Las buenas noticias no paraban de llegar. Una semana después, recibí una llamada de Brad Bruce.
– Espero que todavía estés dispuesto a hablar conmigo -dijo.
– No te culpo de nada, Brad.
– Eres más generoso de lo que sería yo dadas las circunstancias. Pero gracias. ¿Cómo va todo, David?
– En comparación con los últimos seis meses, bastante mejor.
– ¿Sigues en esa casita de la costa donde me dijo Alison que vivías?
– Si. Trabajando los últimos quince días en la librería del pueblo.
– ¿Has estado trabajando en una librería?
– Tenía que comer.
– Lo entiendo.
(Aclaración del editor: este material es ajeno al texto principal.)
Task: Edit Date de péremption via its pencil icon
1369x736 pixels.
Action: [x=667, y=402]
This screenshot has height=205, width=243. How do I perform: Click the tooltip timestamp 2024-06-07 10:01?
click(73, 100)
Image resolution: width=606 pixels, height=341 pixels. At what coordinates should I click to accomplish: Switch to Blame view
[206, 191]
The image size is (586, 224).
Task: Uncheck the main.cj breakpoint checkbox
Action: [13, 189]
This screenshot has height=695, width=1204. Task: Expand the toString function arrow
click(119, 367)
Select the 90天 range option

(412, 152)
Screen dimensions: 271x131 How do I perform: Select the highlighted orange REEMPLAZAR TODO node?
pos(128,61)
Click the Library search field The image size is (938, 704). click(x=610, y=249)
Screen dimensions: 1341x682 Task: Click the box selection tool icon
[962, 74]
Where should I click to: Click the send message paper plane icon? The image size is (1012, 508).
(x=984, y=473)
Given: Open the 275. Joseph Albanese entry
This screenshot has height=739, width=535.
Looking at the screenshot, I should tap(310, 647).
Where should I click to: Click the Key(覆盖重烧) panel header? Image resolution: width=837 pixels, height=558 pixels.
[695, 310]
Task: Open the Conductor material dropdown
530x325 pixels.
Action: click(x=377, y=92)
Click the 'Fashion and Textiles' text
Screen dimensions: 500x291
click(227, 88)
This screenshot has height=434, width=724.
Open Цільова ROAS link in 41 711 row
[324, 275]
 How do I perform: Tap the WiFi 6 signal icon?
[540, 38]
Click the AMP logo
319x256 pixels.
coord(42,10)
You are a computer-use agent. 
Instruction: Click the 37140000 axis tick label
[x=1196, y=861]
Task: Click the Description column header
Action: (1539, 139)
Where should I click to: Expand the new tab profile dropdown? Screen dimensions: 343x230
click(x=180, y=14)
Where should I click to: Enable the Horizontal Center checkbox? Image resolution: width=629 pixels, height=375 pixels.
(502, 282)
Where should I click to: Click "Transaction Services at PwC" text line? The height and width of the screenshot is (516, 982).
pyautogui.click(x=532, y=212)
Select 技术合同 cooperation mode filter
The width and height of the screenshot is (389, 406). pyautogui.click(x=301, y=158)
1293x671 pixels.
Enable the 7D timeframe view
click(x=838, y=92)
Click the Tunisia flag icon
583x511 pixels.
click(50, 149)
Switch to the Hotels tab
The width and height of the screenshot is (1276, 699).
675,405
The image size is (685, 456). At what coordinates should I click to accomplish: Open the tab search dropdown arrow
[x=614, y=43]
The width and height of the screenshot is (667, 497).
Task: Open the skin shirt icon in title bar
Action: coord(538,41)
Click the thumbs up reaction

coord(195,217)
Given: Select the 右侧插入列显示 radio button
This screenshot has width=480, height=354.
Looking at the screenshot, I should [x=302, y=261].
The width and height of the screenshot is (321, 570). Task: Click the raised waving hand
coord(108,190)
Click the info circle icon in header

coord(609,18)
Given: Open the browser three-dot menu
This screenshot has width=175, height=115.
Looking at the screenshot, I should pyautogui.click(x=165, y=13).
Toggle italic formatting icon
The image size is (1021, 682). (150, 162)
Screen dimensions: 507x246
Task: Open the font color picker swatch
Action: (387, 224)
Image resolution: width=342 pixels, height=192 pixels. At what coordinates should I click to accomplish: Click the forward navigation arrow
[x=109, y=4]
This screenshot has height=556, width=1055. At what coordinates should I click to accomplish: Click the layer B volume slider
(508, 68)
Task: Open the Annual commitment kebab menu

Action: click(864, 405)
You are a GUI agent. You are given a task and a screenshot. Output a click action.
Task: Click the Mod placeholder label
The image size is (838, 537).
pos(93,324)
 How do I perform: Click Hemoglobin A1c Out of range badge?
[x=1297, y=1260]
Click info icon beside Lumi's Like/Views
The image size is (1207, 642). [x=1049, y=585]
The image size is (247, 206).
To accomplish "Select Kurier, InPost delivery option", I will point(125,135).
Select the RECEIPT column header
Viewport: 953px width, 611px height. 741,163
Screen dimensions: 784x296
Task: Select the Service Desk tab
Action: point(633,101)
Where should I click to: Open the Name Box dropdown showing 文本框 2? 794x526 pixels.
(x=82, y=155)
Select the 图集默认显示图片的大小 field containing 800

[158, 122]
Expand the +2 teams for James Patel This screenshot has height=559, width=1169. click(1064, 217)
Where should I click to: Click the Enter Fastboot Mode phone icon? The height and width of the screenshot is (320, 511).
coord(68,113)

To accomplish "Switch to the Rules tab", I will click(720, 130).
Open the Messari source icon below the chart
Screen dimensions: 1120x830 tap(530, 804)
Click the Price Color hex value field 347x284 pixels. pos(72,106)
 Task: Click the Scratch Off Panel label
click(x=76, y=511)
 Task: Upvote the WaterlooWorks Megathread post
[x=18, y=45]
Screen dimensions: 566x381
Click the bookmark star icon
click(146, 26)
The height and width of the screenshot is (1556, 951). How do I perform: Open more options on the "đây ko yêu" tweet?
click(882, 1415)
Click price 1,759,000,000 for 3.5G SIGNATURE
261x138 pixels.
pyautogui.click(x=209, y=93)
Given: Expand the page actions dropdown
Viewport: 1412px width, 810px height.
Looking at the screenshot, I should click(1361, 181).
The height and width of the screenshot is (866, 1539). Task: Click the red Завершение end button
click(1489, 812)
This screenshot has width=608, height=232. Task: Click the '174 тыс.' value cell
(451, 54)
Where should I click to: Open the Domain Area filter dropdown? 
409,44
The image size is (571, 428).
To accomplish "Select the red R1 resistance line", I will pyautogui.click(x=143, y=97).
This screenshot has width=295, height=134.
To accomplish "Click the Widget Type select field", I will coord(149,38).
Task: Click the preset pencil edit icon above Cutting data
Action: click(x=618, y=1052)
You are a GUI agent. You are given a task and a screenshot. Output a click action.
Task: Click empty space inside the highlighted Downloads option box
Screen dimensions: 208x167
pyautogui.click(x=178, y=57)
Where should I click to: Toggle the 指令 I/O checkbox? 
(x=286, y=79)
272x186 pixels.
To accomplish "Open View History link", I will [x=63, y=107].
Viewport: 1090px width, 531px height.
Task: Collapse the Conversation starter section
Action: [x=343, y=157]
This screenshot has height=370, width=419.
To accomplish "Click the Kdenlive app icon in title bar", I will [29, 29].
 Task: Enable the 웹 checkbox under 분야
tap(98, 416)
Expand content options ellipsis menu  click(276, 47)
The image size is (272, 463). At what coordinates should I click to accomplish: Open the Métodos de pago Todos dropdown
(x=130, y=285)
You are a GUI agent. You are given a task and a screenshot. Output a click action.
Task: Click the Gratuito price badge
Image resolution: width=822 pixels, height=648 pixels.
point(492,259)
Pero ahora que has sacado diez millones con ese trato con Phil Fleck…
– Sigo trabajando en la librería cinco días más.
– Bien, bien. Admirable en realidad, pero vas a volver a Los Ángeles, ¿verdad?
– Es donde está el dinero, ¿no?
Se echó a reír.
– Me alegro de ver que todavía te quedan respuestas ingeniosas y rápidas.
– ¿Cómo va la nueva temporada de la serie?
– Bueno…, te llamaba precisamente por eso. Cuando te marchaste, pusimos a Dick LaTouche a cargo de la edición general del guión. Y tenemos seis de los episodios de la nueva temporada. Pero si te soy sincero, los jefazos no están nada contentos. Les falta agudeza, brío, la ironía que le dabas tú a la serie.
No dije nada.
– O sea que queríamos saber si…
Una semana después, firmé un contrato con la FRT, para volver a trabajar en Te vendo. Escribiría cuatro de los últimos ocho episodios. Volvería a encargarme de la supervisión general del guión (y acepté que mi primera tarea sería mejorar los primeros seis episodios de la nueva temporada). La deuda que presuntamente les debía por el episodio discutido de la temporada anterior se anuló inmediatamente. Se me devolvió mi bonificación por «Creado por…», además de mi despacho, mi plaza de aparcamiento, mi seguro médico y -por encima de todo- mi credibilidad. Porque en cuanto se anunció en el sector el contrato con la FRT -por más de un millón trescientos mil dólares-, todos querían volver a ser amigos míos. La Warner llamó a Alison pare decirle que pensaban volver a poner en marcha Romper y entrar (y, naturalmente, aquella tontería del primer pago de los honorarios por el primer borrador…, dile al señor Armitage que se quede el cambio). Me llamaron viejos conocidos del trabajo. Un par de colegas me invitaron a almorzar. Y no, no pensé para mis adentros: «Sí, claro, pero ¿dónde estaban cuando les necesitaba?». Porque no es así cómo funciona este negocio. Estás arriba, estás abajo. Estás o no estás. Estás de moda o no lo estás. En ese sentido, Hollywood era una construcción darwiniana pura. A diferencia de otras ciudades -que disimulaban la misma vena despiadada bajo una elaborada capa de abogados, cortesía y afectación intelectual- allí se funcionaba con una premisa sencilla: «Me interesas mientras puedas hacer algo por mí». Para mucha gente, aquélla era la superficialidad de Los Ángeles. Pero yo admiraba el despiadado pragmatismo de su forma de ver el mundo. Sabías con quién estabas jugando. Conocías las reglas del juego.